Proxmox VE includes an implementation of the Automatic Certificate Management Environment ACME protocol, allowing Proxmox VE admins to interface with Let’s Encrypt for easy setup of trusted TLS certificates which are accepted out of the box on most modern operating systems and browsers.

Currently the two ACME endpoints implemented are Let’s Encrypt (LE) and its staging environment (see https://letsencrypt.org), both using the standalone HTTP challenge.

Because of rate-limits you should use LE staging for experiments.

There are a few prerequisites to use Let’s Encrypt:

  1. Port 80 of the node needs to be reachable from the internet.

  2. There must be no other listener on port 80.

  3. The requested (sub)domain needs to resolve to a public IP of the Node.

  4. You have to accept the ToS of Let’s Encrypt.

At the moment the GUI uses only the default ACME account.

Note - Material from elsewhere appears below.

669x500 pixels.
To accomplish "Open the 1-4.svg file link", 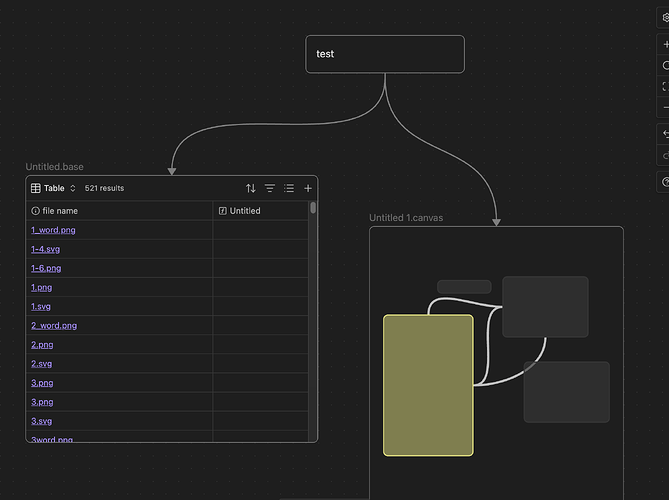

Example: Sample pvenode invocation for using Let’s Encrypt certificates
root@proxmox:~# pvenode acme account register default mail@example.invalid
Directory endpoints:
0) Let's Encrypt V2 (https://acme-v02.api.letsencrypt.org/directory)
1) Let's Encrypt V2 Staging (https://acme-staging-v02.api.letsencrypt.org/directory)
2) Custom
Enter selection:
1

Attempting to fetch Terms of Service from 'https://acme-staging-v02.api.letsencrypt.org/directory'..
Terms of Service: https://letsencrypt.org/documents/LE-SA-v1.2-November-15-2017.pdf
Do you agree to the above terms? [y|N]y

Attempting to register account with 'https://acme-staging-v02.api.letsencrypt.org/directory'..
Generating ACME account key..
Registering ACME account..
Registration successful, account URL: 'https://acme-staging-v02.api.letsencrypt.org/acme/acct/xxxxxxx'
Task OK
root@proxmox:~# pvenode acme account list
default
root@proxmox:~# pvenode config set --acme domains=example.invalid
root@proxmox:~# pvenode acme cert order
Loading ACME account details
Placing ACME order
Order URL: https://acme-staging-v02.api.letsencrypt.org/acme/order/xxxxxxxxxxxxxx

Getting authorization details from
'https://acme-staging-v02.api.letsencrypt.org/acme/authz/xxxxxxxxxxxxxxxxxxxxx-xxxxxxxxxxxxx-xxxxxxx'
... pending!
Setting up webserver
Triggering validation
Sleeping for 5 seconds
Status is 'valid'!

All domains validated!

Creating CSR
Finalizing order
Checking order status
valid!

Downloading certificate
Setting pveproxy certificate and key
Restarting pveproxy
Task OK

Automatic renewal of ACME certificates

If a node has been successfully configured with an ACME-provided certificate (either via pvenode or via the GUI), the certificate will be automatically renewed by the pve-daily-update.service. Currently, renewal will be attempted if the certificate has expired or will expire in the next 30 days.